The Bank of Korea's monetary policy committee held its base rate steady at 1.25 per cent, a media official said without elaborating. Governor Lee Ju-yeol will hold a news conference from 11.20am (0220 GMT).
All 19 economists surveyed by Reuters expected no change in the base rate on Thursday as the board's seven members met for the first time since President Moon took office on May 10.
Nine of them foresaw a rate hike next year.
The base rate has been on hold since a 25 basis point cut in June 2016.
"The BOK will stay on hold through the first quarter of next year," said Kim Jina, fixed-income analyst at IBK Securities. "The next policy direction will be a hike, but the bank will keep its policy easy to support growth this year and monitor the pace of interest rate tightening by the Federal Reserve," Kim said.

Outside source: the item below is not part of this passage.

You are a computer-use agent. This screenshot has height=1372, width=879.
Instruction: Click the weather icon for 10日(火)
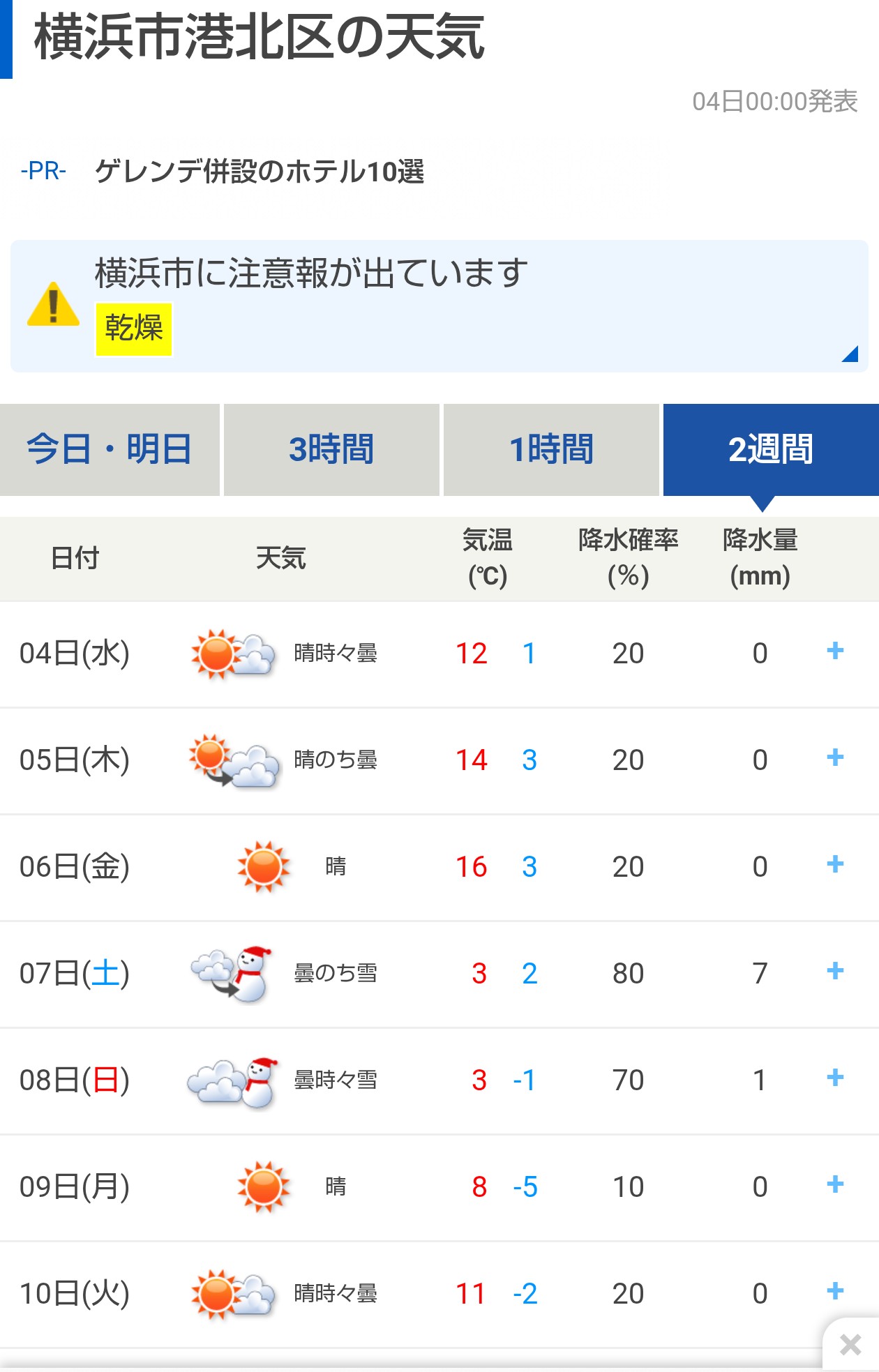coord(232,1294)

After the BOK decision, both South Korean won and shares increased gains. The local currency was up 0.77 per cent at 1,118.1 per dollar while the KOSPI was up 0.79 per cent at 2335.61 points.
Market expectations for policy easing have been waning as exports surged for a sixth straight month through April, with when inflation hovering near the central bank's target of 2 per cent.
The bank in April raised its growth outlook for this year to 2.6 per cent from 2.5 per cent estimated earlier.
Record household debt suggests the central bank would have little inclination to set rates any lower and encourage yet more borrowing.
Data released earlier this week showed household debt soared 11.1 per cent in the March quarter from a year earlier.
The focus of attention has turned to fiscal policy with the new administration saying it will draft a supplementary budget to aid job creation. "The bank's rhetoric is likely to maintain a wait-and-see stance, absorbing the policy implications of the newly elected president," James Lee, an economist at HSBC said before the rate decision.